Developer Proposes Senior-ish Housing At McLean; Residents Push Added Affordability

Photo: A photo/map of the “senior driven” development on McLean Hospital.
A luxury residential developer came before the Belmont Planning Board on Tuesday, Jan. 16 with a proposal to construct a major senior-ish project on the McLean Hospital property comprised of 34 townhouses and 70 garden-style units in a parcel zoned 20 years ago for comprehensive long-term elder care.
While West Concord-based Northland Residential (which developed the 121-unit The Woodlands on Belmont Hill) contends the proposal is a better fit than an earlier but failed 482 unit, 600,000 sq.-ft. project approved in 2001, several residents and members of the town’s Housing Trust are already pushing for a greater emphasis on affordability that would serve an aging Belmont population.
“There are 1,000 cost burdened seniors living in Belmont and that number is expected to grow,” said Gloria Leipzig of the Belmont Housing Authority and the Housing Trust. “There is a need for affordable senior housing and I think we need to … see this as an opportunity and try and figure out a way to increase the likelihood of more affordable housing on the site.
Flanked by Michele Gougeon, McLean’s chief operating officer, Northland President and CEO John Dawley said the yet unnamed project will be “senior directed” that is unlike the “Continuing Care Retirement Community” concept which includes independent and assisted living as well as nursing home care that the parcel is currently zoned.
“It will have a floor plan that is attractive to 55-years and older,” said Dawley.
Created on November 1999 after Town Meeting approved new zoning for the property that May, a memorandum of agreement between the town and McLean rezoned 238 acres into specific uses including housing, open space, research facilities and senior living.
Since the agreement, most of the land approved for redevelopment would become part of The Woodlands at Belmont Hill, a townhouse development. One of the two final open parcels is the senior-oriented Zone 3 consists of nearly 13 acres near the corner of South Pleasant and Trapelo and a similarly-sized Zone 4 set aside for Research and Development.
Gougeon told the board the hospital will develop Zone 4 into an 86,000 sq.-ft. child and adolescence academic center and then later add a small R&D center. But the parcel’s build-out “will take some time” as the hospital will need to fund raise before building can commence, she said.
In Zone 3, the Northland plans call for 104 independent, non-age restricted units. Thirty-four will be two-to-three bedroom townhouses like those in the Woodlands and two four-story “flat style” buildings with seven to nine units per floor consisting of either two bedrooms or one bedroom and den garden-style apartments. There will be senior or elderly care services as part of the development, just grounds and maintenance staff. Under the current plan, the affordable housing component will remain at nine percent of total units which calculates to nine units.
The development would be situated on the ridge above a proposed assisted living facility along South Pleasant Street. The location has utilities in place and will be ready to be built. As proposed, the completed project will bring in an additional $1.4 million into town coffers, not including permits and fees. 
Dawley said the demographics of those who’ll be purchasing these homes – mostly those 55 and over with no dependent children living with them –  show that they aren’t necessarily downsizing, most will be buying without a mortgage and own a second home elsewhere. Similar townhouse units in the Woodlands run in the $1.2 million range.
The project will need two-thirds approval from Town Meeting as the complex alters existing town zoning requirements. But Dawley said those changes to the bylaw will be “very modest …” as the Northland plan “comports with the zoning very very well.” 
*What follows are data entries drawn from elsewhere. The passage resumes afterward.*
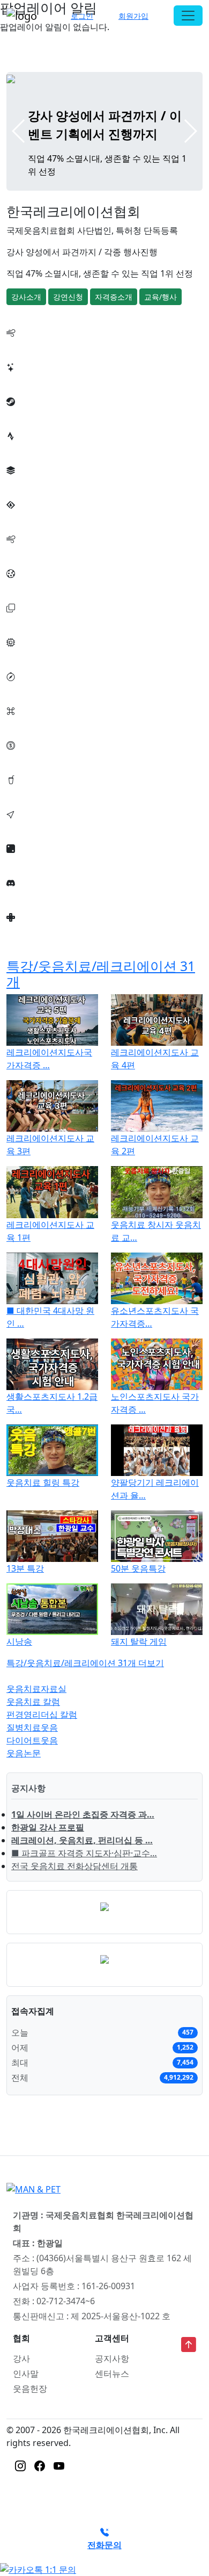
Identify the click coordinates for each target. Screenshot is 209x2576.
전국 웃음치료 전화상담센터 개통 (74, 1866)
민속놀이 (23, 690)
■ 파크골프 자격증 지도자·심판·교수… (84, 1853)
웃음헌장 (30, 2388)
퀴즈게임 (23, 827)
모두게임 (23, 655)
The next step for the board will be “a deep dive” into the zoning and debate the merits of those changes, said Board Chair Chuck Clark, noting the “devil’s in the details.” He also said the changes to the zoning will be presented to the annual Town Meeting as two distinct amendments.
One area that many in the audience of the nearly filled the Board of Selectmen’s room hoped the board and developer would discuss was the project’s affordability component. For Roger Colton, a former member of the Housing Trust, Northland is seeking significant changes to the current bylaw “but for affordable housing, which stays the same.”
The nine units set aside for affordable housing and the acceptance of owners making up to 120 percent of area median income” is unacceptable,” said Colton.
Rachel Heller (who is the CEO of the affordable housing advocacy organization CHAPA) said the Housing Trust is excited by the start of the planning process “because there is a lot that we can do together. McLean wants to be able to sell this land … the town needs more affordable housing so let’s put our heads together and work on it and let us use [the state’s Local Initiative Program] and really maximize the amount of affordable homes that we get out of [the development].”
The Local Initiative helps residential developers and towns develop a plan where a certain percentage of the units are affordable so a project can obtain zoning approval.